Quoted passage Block Start
We have to think big because our problems are big.   The authors want reforms that would correct the mismatch between our constitutional system and our parliamenteray style polarization. Eliminating House midterm elections would reduce dividedness.  The Senate could move to every 4 yrs or 8yrs. The authors acknowledge that there are no easy solutions here. 

Shifting power from Congress to the Executive would also help. Restoring majority rule in the Senate is crucial.

Then we might limit the actions in the Senate that are eligible for filibuster. Further reform should entail allowing only one filibuster per debate;  the minority party should be required to take the floor rather than the burden being on the majority in providing quorum;  delays external to the filibuster should be eliminated;  rules should require a vote on nominations along with time limits for holds.
Quoted passage Block End
_Task item_
According to the passage on political reform, what should the minority party be required to do during a filibuster?
Source material Block Start
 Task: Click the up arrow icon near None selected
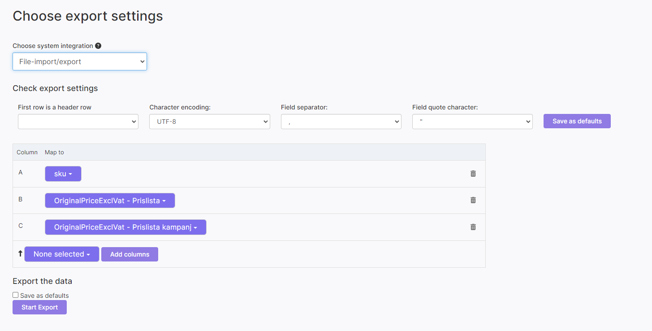(x=20, y=254)
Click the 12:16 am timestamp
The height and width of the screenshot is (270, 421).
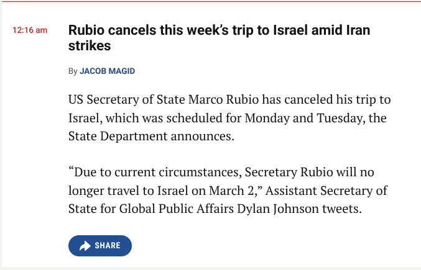[30, 30]
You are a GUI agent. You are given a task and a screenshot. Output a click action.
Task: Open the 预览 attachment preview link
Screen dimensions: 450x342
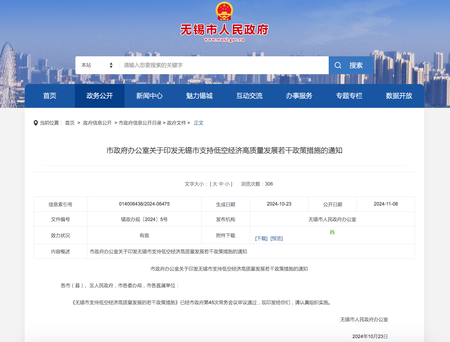(276, 238)
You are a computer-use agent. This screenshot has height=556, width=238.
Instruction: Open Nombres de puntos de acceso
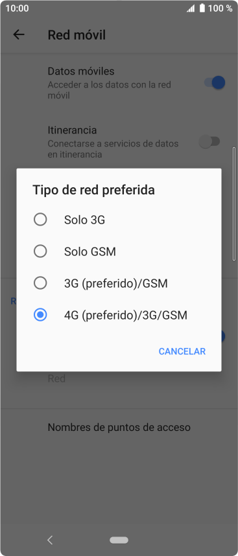(119, 427)
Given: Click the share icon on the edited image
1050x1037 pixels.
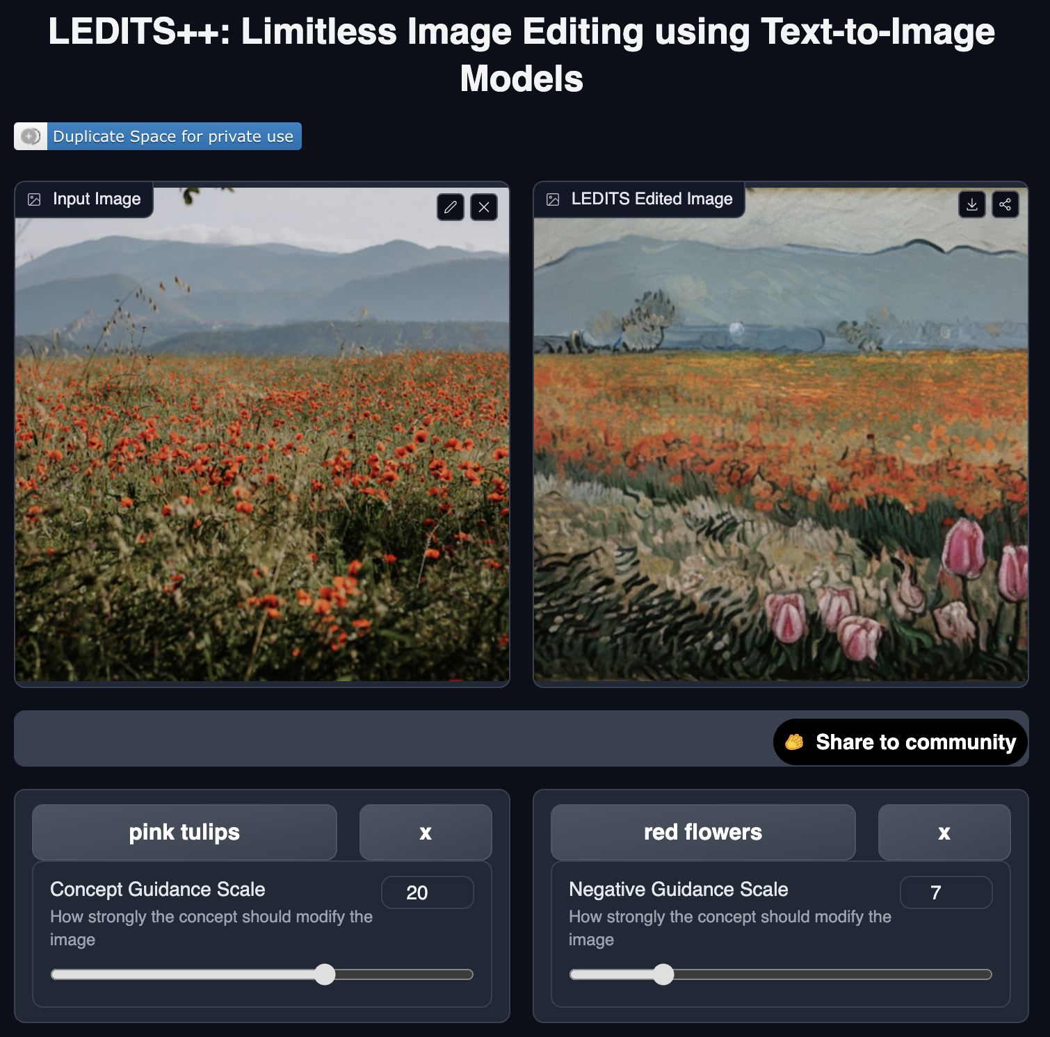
Source material Block End
_Answer section_
The minority party should be required to take the floor, rather than the majority bearing the burden of providing a quorum.